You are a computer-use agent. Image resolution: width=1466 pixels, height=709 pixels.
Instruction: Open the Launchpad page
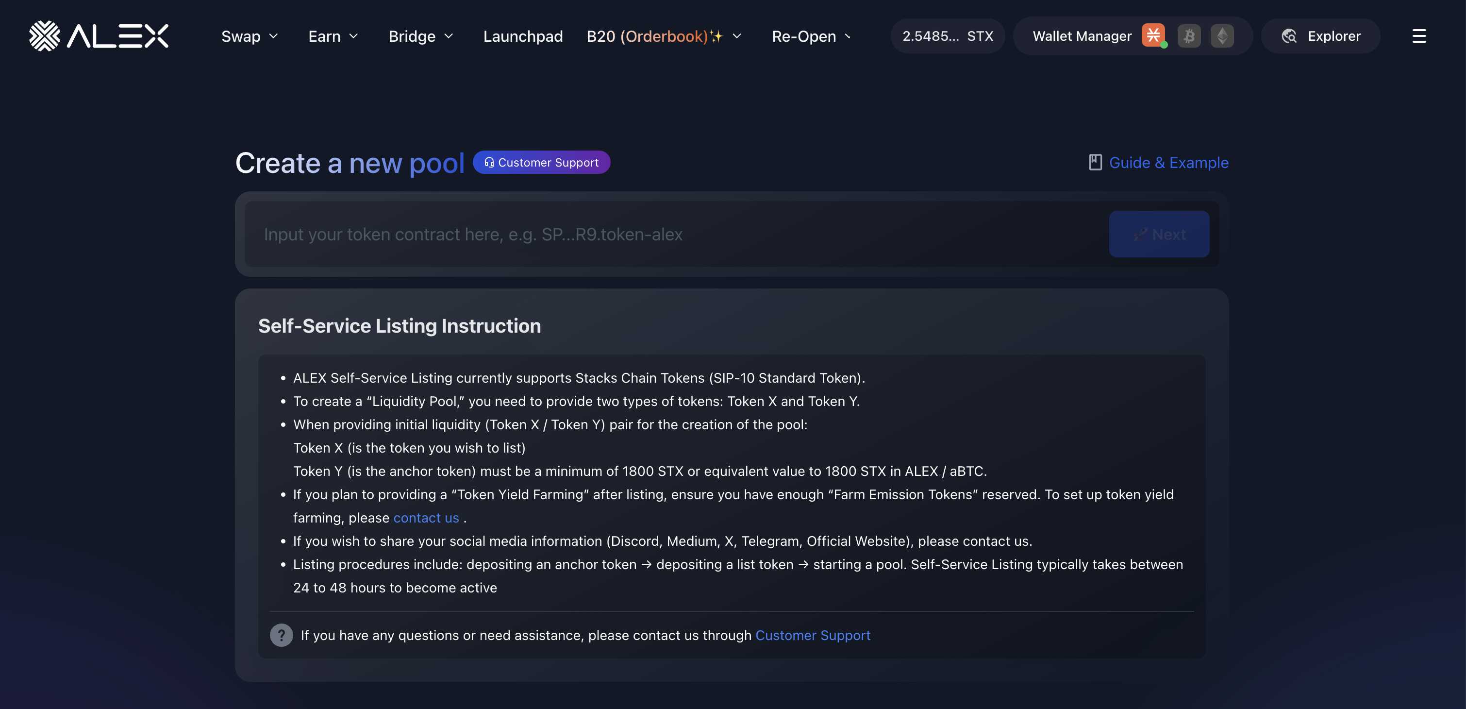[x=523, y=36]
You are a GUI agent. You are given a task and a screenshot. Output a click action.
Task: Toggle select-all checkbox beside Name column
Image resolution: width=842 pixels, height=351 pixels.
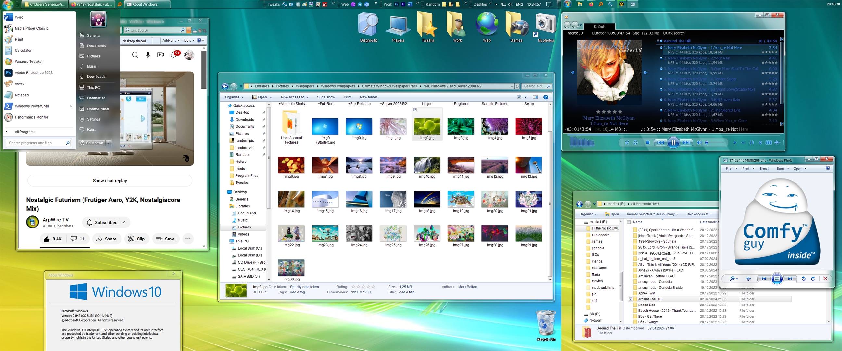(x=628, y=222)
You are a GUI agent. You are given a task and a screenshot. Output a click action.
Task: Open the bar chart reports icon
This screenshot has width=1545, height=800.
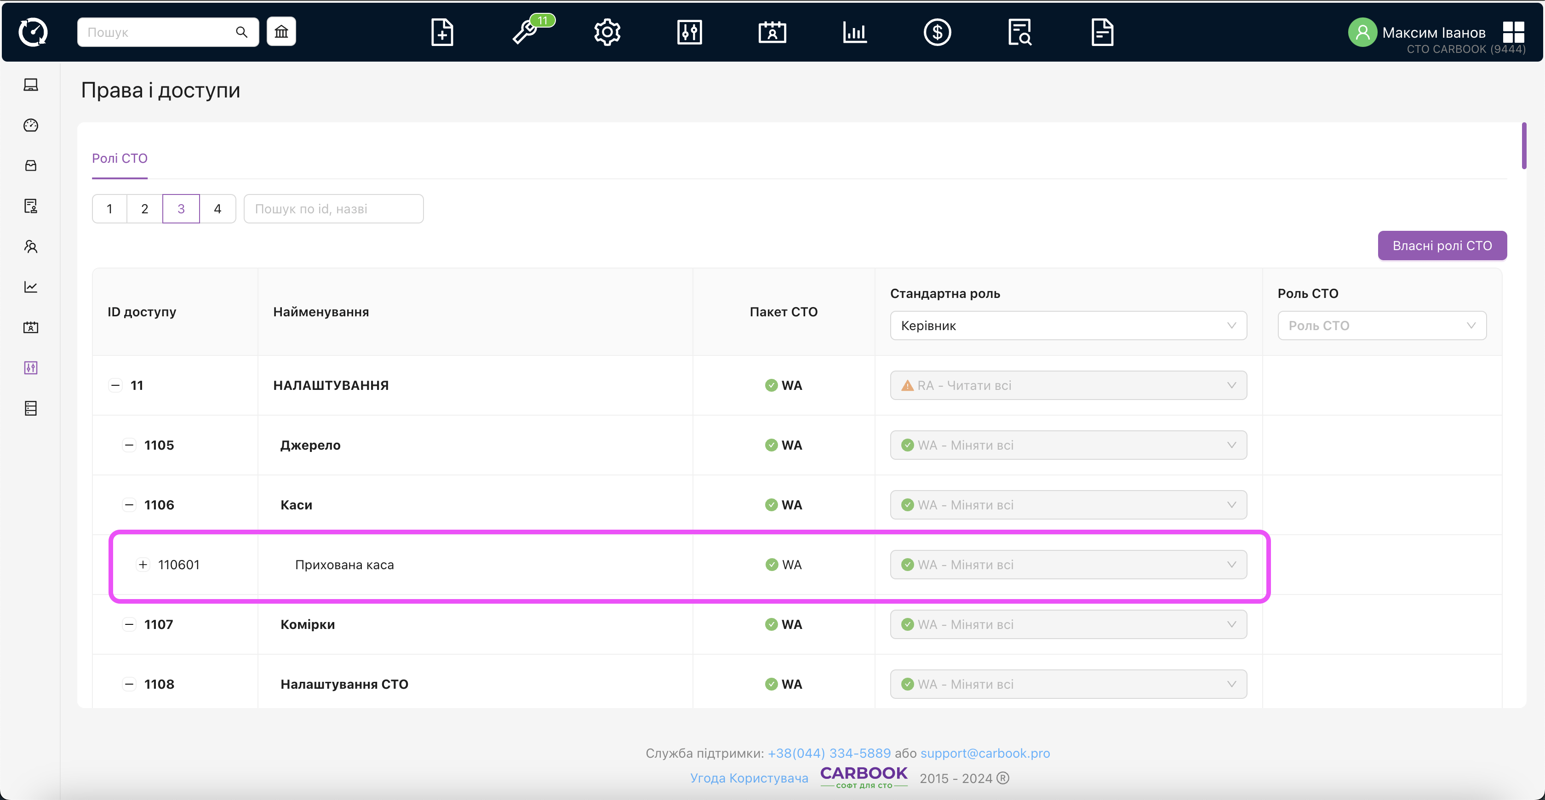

★ ★ ★ ★ ★ ★ ★

● **EXERCISE**
Output the listing above exactly as it stands; no picture should appear.

● **SOLUTION TO THE EXERCISE**
You are a computer-use agent. Image resolution: width=1466 pixels, height=709 pixels.
Instruction: Open the Launchpad page
[x=523, y=36]
You are a GUI agent. You are given a task and a screenshot. Output a click action.
Task: Toggle select-all checkbox beside Name column
Image resolution: width=842 pixels, height=351 pixels.
(x=628, y=222)
You are a GUI agent. You are given a task and a screenshot. Output a click action.
Task: Open the bar chart reports icon
This screenshot has width=1545, height=800.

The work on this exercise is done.